■ Job
Could you put every line of the entries below into a JSON list of strings, one string per line, with blank lines and the pictures left out?

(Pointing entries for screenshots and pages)
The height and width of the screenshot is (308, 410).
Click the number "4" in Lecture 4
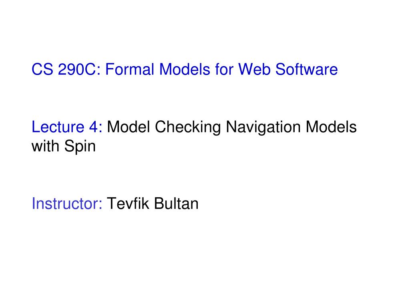click(93, 127)
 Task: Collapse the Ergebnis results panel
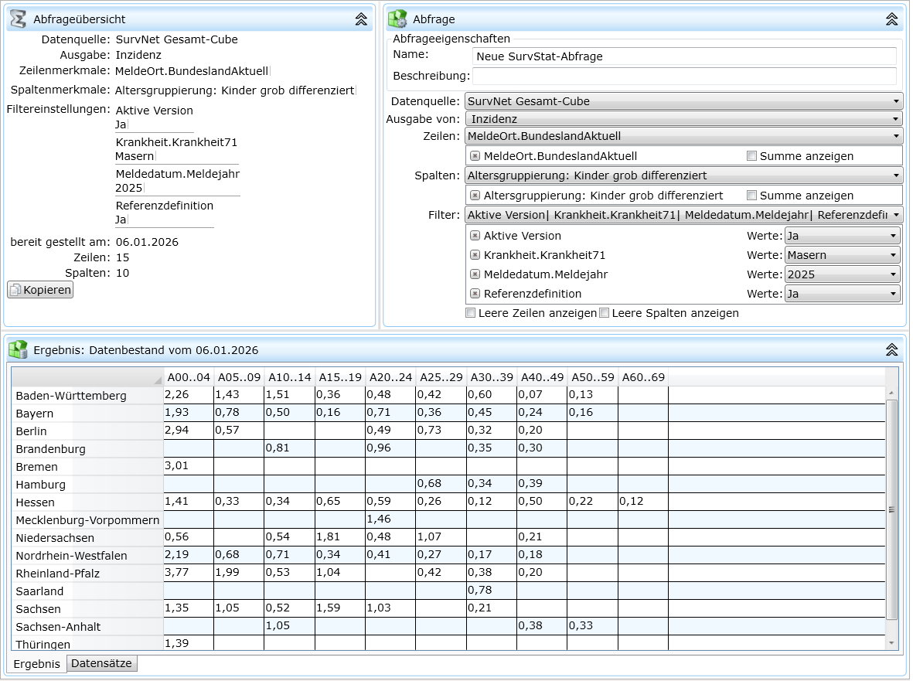[891, 350]
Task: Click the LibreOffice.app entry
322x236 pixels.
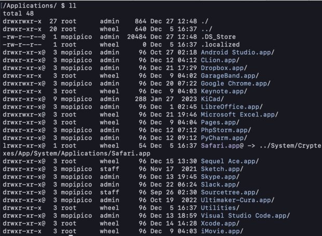Action: pyautogui.click(x=232, y=107)
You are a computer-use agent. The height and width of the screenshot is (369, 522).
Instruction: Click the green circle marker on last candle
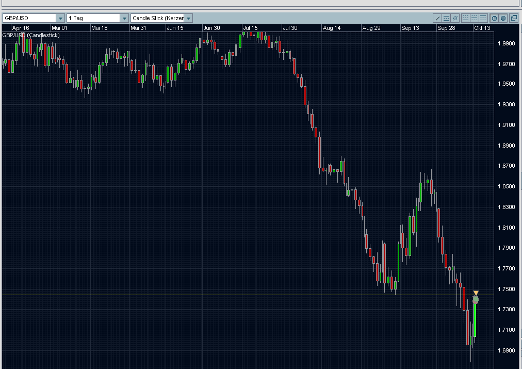point(476,300)
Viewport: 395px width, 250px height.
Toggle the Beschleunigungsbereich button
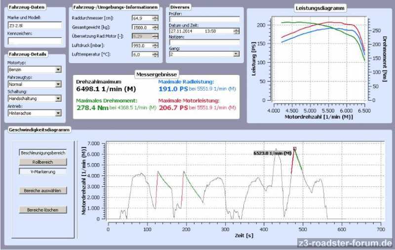pos(42,153)
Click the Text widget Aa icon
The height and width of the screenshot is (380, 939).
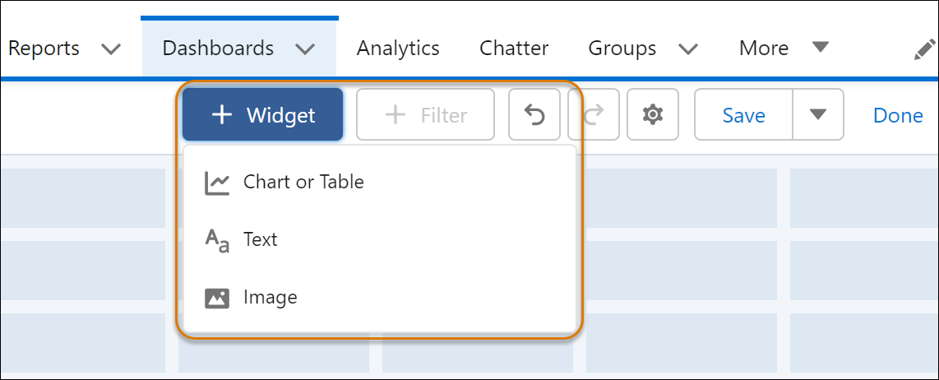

■ Output of the exercise
[
  "The height and width of the screenshot is (308, 410).",
  "Click the number \"4\" in Lecture 4",
  "click(93, 127)",
  " Task: Collapse the Ergebnis results panel",
  "[891, 350]",
  "Task: Click the LibreOffice.app entry",
  "322x236 pixels.",
  "Action: pyautogui.click(x=232, y=107)",
  "You are a computer-use agent. The height and width of the screenshot is (369, 522).",
  "Instruction: Click the green circle marker on last candle",
  "point(476,300)",
  "Viewport: 395px width, 250px height.",
  "Toggle the Beschleunigungsbereich button",
  "pos(42,153)",
  "Click the Text widget Aa icon",
  "The height and width of the screenshot is (380, 939)."
]